Fourteen randomised controlled trials (RCTs) were included in the review (n=2,149 patients), seven parallel group (n=1,882 patients) and seven-crossover (n=267 patients). Quality scores (out of 5 points) were 5 points (two RCTs), 3 (five RCTs), 2 or 1 (three RCTs each), and 0 (one RCT). Six RCTs used adequate methods of allocation concealment, nine used some form of blinding and six used intention-to treat analysis. Withdrawal rates ranged from nil to 17% (where reported).
Diurnal intraocular pressure: There was no statistically significant difference in percentage reduction in diurnal mean intraocular pressure between the two treatment groups at any period of follow-up. In subgroup analyses, latanoprost was significantly more effective for this outcome at three months than combined dorzolamide plus timolol among patients insufficiently treated with timolol alone (WMD 3.12% intraocular pressure reduction, 95% CI 0.47 to 5.78; three RCTs). Latanoprost was also significantly more effective for this outcome at three months than concomitantly administered dorzolamide and timolol (WMD 3.07% intraocular pressure reduction, 95% CI 0.64 to 5.50; one RCT).

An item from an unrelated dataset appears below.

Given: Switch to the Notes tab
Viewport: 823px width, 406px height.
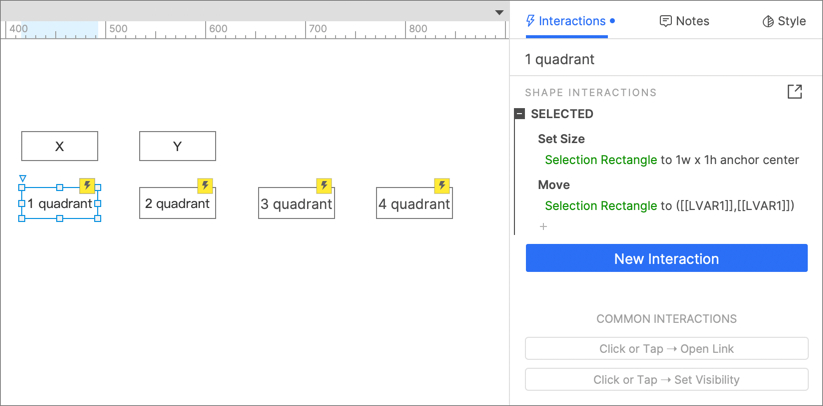Looking at the screenshot, I should [685, 21].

Intraocular pressure at 10.00 am: There was no statistically significant difference between the treatment groups at any period of follow-up in percentage reduction intraocular pressure at 10.00 am. In subgroup analysis by baseline treatment, combined dorzolamide plus timolol was significantly more effective for this outcome at one month than latanoprost among patients insufficiently treated with timolol (WMD -4.14% intraocular pressure, 95% CI -5.78 to -2.50; one RCT). Also at one month, a fixed combination of dorzolamide plus timolol was significantly more effective than latanoprost (WMD -4.67% intraocular pressure, 95% CI -6.44 to -2.91; four RCTs).

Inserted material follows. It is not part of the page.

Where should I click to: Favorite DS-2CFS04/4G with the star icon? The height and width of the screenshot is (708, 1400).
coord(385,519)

Tolerability: Latanoprost was associated with significantly fewer withdrawals from treatment due to adverse events than combined dorzolamide plus timolol (RR 0.34, 95% CI 0.13 to 0.84; four RCTs). There was no statistically significant difference between the treatment groups in ocular adverse event rates (three RCTs).
There was significant statistical heterogeneity for several meta-analyses (χ2 p =0.05 to 0.007) and funnel plots for efficacy were asymmetrical: this was attributed largely to two individual trials.
Sensitivity analyses by quality did not substantially affect the results.